ТЕКСТ ДЛЯ ЧТЕНИЯ:
Исторический язык с необходимостью является многозначным, так что историку никогда не оказаться в ситуации представителя точных наук.

Приведенные примеры говорят о том, что историку необходима работа воображения, свидетельствующая о «вступлении в игру субъективности, которую науки, изучающие пространство, материю и даже жизнь, оставляют вне своего внимания»17. Не существует истории без повседневных субъективных усилий историка, без одержимого страстью «я», от которого история получает свое имя.

Субъективные склонности «становятся свойствами самой исторической объективности»18, ремесло историка выступает мерой объективности истории; происходит «дефатализация исторической необходимости во имя свободы, всегда что-то проектирующей»19.

Однако «вмешательство историка - не помеха, оно конституирует сам способ исторического познания»20; вторжение в анализ субъективности историка не свидетельствует о «размывании» объекта; это вторжение позволяет конституировать историческую объективность как коррелят исторической субъективности. Значение коперниканской революции, совершенной Кантом и состоявшей в открытии субъективности, благодаря которой существуют объекты, в ходе исследования историка не только подтверждается, но и возрастает: субъективность становится более способной к взаимодействию со своим объектом. Рикёр не останавливается на утверждении о том, что история несет на себе следы субъективности историка; с неменьшим упорством он подчеркивает: «.ремесло

историка взращивает субъективность историка. История создает

" " 21 историка в той же мере, в какой историк создает историю»21.

ЗАДАНИЕ 1: Повторите дословно фрагмент текста от слов «Приведенные примеры говорят» до слов «получает свое имя.» включительно.
ЗАДАНИЕ 2: Воспроизведите без изменений строки листинга от строки с «Where should I click to: Collapse» до строки с «Viewport: 1200px width, 660px» включительно.
Листинг никак не связан с текстом.

ВЫДЕРЖКИ ИЗ ДАННЫХ:
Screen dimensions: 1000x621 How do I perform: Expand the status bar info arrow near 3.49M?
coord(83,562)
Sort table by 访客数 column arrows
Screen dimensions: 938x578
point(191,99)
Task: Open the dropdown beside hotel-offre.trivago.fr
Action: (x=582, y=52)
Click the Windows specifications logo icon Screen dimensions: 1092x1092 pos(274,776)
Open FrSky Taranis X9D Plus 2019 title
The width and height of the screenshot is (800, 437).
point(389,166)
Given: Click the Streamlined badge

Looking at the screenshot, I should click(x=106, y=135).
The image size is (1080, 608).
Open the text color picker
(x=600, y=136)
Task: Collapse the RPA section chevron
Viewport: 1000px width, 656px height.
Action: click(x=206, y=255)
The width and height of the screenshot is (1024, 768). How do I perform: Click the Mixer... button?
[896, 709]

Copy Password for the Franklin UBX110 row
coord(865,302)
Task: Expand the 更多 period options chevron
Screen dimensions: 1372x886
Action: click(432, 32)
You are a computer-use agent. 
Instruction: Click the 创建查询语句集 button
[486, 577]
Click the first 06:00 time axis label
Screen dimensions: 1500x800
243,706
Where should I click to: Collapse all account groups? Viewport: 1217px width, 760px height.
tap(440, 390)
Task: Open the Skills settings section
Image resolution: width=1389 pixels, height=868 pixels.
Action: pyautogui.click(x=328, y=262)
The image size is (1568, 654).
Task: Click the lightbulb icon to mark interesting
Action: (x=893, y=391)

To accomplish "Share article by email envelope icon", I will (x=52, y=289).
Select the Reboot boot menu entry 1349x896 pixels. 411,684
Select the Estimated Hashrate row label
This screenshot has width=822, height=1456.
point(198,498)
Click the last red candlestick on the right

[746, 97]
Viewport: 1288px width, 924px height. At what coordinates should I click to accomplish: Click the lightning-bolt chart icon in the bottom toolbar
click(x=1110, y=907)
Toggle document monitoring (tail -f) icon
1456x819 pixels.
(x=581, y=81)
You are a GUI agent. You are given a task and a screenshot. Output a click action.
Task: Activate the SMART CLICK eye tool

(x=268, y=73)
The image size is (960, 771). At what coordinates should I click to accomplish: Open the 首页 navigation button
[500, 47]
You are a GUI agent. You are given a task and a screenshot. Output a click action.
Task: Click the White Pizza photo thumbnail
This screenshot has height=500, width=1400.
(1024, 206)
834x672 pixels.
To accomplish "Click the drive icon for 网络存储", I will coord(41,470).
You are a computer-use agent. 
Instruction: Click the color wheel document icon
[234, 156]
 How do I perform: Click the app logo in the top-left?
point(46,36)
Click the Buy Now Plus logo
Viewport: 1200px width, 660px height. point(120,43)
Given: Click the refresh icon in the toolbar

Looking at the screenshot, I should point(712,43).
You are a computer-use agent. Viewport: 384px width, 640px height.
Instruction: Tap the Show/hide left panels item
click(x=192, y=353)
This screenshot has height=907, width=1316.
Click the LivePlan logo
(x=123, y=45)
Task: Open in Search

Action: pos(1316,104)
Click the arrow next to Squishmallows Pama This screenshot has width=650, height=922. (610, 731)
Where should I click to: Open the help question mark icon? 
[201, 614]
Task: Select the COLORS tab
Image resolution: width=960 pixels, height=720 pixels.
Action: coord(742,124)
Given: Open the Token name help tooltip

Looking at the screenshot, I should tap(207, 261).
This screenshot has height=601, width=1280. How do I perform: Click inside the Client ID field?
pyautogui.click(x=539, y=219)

РЕШЕНИЕ 1:
Приведенные примеры говорят о том, что историку необходима работа воображения, свидетельствующая о «вступлении в игру субъективности, которую науки, изучающие пространство, материю и даже жизнь, оставляют вне своего внимания»17. Не существует истории без повседневных субъективных усилий историка, без одержимого страстью «я», от которого история получает свое имя.

РЕШЕНИЕ 2:
Where should I click to: Collapse all account groups? Viewport: 1217px width, 760px height.
tap(440, 390)
Task: Open the Skills settings section
Image resolution: width=1389 pixels, height=868 pixels.
Action: pyautogui.click(x=328, y=262)
The image size is (1568, 654).
Task: Click the lightbulb icon to mark interesting
Action: (x=893, y=391)

To accomplish "Share article by email envelope icon", I will (x=52, y=289).
Select the Reboot boot menu entry 1349x896 pixels. 411,684
Select the Estimated Hashrate row label
This screenshot has width=822, height=1456.
point(198,498)
Click the last red candlestick on the right

[746, 97]
Viewport: 1288px width, 924px height. At what coordinates should I click to accomplish: Click the lightning-bolt chart icon in the bottom toolbar
click(x=1110, y=907)
Toggle document monitoring (tail -f) icon
1456x819 pixels.
(x=581, y=81)
You are a GUI agent. You are given a task and a screenshot. Output a click action.
Task: Activate the SMART CLICK eye tool

(x=268, y=73)
The image size is (960, 771). At what coordinates should I click to accomplish: Open the 首页 navigation button
[500, 47]
You are a GUI agent. You are given a task and a screenshot. Output a click action.
Task: Click the White Pizza photo thumbnail
This screenshot has height=500, width=1400.
(1024, 206)
834x672 pixels.
To accomplish "Click the drive icon for 网络存储", I will coord(41,470).
You are a computer-use agent. 
Instruction: Click the color wheel document icon
[234, 156]
 How do I perform: Click the app logo in the top-left?
point(46,36)
Click the Buy Now Plus logo
Viewport: 1200px width, 660px height. point(120,43)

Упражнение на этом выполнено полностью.